**What the task asks**
Lines below starting with the line with "The image size is (940, 525)." and going on through the line with "You are a computer-use agent. This" must be output exactly; the rest of the records must be left out.

**Supplied entries**
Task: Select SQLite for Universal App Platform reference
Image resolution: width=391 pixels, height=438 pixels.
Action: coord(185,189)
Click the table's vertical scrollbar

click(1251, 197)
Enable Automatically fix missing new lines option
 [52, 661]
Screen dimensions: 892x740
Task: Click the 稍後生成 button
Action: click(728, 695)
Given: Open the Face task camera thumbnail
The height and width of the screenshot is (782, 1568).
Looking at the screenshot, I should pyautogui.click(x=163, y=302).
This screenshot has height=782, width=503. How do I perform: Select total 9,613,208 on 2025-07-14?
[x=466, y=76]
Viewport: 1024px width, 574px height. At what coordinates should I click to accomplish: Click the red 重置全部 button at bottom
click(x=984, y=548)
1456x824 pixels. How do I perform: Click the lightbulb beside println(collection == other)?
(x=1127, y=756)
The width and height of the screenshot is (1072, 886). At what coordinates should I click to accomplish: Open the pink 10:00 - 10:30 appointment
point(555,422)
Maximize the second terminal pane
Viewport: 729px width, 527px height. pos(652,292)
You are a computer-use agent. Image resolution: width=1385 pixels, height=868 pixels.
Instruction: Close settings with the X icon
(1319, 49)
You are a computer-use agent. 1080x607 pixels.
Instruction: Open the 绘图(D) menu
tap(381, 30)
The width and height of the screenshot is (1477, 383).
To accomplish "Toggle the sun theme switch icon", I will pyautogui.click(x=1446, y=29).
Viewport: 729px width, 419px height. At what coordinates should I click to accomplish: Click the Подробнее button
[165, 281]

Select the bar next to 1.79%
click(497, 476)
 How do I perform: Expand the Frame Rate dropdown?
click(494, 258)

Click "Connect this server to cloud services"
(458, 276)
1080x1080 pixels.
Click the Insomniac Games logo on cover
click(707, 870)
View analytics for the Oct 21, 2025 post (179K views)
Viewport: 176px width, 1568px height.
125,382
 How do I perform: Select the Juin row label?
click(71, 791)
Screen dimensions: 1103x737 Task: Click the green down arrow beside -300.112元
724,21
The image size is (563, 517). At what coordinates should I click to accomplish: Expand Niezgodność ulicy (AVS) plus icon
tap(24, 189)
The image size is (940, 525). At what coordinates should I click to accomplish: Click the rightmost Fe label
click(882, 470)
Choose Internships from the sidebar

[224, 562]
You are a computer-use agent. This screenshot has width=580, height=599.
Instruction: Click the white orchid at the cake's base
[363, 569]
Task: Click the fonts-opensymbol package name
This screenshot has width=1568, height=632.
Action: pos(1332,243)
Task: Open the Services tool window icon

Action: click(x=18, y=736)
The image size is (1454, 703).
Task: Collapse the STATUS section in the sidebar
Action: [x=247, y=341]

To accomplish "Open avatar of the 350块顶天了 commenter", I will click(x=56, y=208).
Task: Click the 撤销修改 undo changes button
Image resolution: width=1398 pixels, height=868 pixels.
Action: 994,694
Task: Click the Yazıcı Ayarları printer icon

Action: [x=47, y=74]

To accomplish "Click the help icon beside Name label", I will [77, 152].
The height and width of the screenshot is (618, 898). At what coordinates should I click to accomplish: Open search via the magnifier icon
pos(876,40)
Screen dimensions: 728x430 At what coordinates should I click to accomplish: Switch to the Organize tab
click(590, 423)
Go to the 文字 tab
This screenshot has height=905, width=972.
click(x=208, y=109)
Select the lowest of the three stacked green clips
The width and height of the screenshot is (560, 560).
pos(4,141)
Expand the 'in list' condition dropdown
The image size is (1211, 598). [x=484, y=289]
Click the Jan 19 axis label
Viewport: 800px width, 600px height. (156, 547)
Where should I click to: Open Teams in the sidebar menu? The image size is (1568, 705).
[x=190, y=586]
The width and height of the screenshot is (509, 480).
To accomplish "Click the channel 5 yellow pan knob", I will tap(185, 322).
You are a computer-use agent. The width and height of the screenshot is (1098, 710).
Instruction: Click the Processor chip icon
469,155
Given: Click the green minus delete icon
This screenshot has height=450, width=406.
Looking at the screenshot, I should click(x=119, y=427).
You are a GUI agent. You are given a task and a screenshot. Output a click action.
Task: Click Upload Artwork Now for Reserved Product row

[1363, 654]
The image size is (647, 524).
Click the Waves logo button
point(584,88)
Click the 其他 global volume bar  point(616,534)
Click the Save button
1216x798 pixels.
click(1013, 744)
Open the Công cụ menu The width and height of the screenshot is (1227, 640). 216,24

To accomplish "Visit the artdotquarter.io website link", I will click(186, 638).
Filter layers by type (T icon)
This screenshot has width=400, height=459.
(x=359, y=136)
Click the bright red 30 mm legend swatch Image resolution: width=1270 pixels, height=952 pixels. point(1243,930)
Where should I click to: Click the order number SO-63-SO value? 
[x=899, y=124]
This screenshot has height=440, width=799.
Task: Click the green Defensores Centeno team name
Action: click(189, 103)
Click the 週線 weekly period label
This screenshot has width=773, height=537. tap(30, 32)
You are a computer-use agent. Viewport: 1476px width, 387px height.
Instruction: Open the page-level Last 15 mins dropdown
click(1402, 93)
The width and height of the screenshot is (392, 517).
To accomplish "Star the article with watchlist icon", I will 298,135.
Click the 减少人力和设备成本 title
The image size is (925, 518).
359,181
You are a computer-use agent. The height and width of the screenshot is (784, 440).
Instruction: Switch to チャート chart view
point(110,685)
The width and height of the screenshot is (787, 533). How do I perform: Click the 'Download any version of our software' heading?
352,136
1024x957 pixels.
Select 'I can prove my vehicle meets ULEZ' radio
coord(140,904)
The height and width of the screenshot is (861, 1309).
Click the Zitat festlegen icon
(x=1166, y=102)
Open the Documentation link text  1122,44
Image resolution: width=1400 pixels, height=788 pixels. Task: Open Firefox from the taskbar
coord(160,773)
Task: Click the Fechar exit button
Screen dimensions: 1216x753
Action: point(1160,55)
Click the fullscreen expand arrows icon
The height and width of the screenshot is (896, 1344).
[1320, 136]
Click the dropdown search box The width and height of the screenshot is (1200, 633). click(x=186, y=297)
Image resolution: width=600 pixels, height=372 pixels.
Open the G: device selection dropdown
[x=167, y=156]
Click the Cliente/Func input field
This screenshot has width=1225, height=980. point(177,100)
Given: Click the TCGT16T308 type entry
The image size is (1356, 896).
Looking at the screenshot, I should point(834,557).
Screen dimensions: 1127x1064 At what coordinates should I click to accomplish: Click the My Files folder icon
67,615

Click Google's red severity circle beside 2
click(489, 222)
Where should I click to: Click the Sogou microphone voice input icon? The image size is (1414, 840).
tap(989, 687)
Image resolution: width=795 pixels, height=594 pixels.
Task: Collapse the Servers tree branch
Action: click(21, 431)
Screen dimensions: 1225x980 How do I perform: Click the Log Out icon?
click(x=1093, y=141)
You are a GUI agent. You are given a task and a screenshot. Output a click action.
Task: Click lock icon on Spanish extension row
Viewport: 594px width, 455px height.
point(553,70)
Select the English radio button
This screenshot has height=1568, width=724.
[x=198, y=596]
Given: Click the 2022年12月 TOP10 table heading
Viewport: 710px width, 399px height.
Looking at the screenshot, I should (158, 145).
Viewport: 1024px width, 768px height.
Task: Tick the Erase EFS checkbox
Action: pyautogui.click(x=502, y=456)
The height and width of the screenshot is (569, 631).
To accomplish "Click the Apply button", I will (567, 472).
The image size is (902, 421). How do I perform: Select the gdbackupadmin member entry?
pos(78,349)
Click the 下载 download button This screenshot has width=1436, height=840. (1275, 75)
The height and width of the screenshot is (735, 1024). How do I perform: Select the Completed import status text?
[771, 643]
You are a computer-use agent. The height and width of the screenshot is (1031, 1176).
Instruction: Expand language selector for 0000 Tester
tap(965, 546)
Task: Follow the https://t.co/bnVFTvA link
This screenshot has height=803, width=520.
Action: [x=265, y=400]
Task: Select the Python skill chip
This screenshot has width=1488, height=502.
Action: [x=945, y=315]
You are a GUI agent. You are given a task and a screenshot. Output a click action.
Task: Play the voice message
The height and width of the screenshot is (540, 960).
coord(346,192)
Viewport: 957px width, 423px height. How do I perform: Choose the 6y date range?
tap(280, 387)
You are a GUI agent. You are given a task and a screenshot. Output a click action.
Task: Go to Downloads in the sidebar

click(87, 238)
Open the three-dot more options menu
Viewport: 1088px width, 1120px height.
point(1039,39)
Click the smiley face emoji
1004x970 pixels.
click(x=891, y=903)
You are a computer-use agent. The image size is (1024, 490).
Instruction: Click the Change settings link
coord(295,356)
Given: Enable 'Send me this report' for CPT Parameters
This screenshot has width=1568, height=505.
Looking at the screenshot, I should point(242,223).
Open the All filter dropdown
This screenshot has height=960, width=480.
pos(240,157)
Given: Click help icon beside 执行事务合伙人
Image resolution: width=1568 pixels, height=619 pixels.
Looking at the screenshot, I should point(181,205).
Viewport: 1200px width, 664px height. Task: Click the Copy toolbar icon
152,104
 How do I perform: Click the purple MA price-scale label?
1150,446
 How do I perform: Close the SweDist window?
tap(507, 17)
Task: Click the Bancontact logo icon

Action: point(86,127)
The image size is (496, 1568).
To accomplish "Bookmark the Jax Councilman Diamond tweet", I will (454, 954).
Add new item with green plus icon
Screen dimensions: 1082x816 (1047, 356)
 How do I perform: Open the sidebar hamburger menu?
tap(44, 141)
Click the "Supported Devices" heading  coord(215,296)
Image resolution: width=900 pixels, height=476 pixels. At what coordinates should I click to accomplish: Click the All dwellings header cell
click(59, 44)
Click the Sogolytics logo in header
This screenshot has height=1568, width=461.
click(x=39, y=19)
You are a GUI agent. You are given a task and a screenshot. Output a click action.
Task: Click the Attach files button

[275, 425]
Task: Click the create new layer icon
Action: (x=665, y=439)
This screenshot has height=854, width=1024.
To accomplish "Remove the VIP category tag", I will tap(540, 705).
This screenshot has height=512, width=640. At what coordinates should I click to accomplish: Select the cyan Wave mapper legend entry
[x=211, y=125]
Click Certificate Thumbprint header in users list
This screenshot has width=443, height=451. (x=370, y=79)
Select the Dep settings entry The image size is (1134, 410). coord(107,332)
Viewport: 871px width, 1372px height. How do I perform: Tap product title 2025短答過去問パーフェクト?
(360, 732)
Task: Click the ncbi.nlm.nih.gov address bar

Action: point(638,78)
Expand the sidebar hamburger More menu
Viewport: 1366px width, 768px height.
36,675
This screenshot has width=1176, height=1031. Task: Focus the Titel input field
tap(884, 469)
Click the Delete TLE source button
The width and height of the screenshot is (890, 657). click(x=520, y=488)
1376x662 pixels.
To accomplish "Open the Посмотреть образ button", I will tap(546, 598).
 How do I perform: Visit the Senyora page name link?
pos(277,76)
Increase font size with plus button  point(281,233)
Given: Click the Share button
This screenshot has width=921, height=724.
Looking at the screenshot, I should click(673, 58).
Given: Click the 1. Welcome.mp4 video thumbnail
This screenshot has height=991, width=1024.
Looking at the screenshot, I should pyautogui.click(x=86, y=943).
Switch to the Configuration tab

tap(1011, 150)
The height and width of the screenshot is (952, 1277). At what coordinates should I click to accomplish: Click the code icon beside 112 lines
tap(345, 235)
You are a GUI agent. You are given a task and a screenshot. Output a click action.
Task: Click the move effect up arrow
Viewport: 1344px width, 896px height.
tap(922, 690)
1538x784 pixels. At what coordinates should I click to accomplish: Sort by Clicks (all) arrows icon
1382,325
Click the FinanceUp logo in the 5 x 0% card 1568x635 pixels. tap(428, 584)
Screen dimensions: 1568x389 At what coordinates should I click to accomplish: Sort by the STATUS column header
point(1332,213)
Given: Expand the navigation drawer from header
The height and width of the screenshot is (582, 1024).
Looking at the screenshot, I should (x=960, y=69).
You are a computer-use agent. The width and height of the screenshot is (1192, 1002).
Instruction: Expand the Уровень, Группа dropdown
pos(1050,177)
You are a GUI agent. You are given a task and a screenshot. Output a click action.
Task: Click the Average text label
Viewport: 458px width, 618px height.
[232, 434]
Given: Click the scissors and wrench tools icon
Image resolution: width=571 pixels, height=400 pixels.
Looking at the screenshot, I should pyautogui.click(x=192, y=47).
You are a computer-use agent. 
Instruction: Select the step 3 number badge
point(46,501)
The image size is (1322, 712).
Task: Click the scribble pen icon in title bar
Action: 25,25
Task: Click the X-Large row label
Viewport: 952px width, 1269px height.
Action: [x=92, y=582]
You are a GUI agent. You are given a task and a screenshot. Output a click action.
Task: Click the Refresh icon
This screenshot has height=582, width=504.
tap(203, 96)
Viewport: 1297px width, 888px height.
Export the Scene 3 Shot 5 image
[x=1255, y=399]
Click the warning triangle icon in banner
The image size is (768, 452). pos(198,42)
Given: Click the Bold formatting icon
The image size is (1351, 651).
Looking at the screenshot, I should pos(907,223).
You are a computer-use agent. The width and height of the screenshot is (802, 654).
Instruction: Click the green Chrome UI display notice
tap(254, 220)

**Response box**
The image size is (940, 525). At what coordinates should I click to accomplish: Click the rightmost Fe label
click(882, 470)
Choose Internships from the sidebar

[224, 562]
You are a computer-use agent. This screenshot has width=580, height=599.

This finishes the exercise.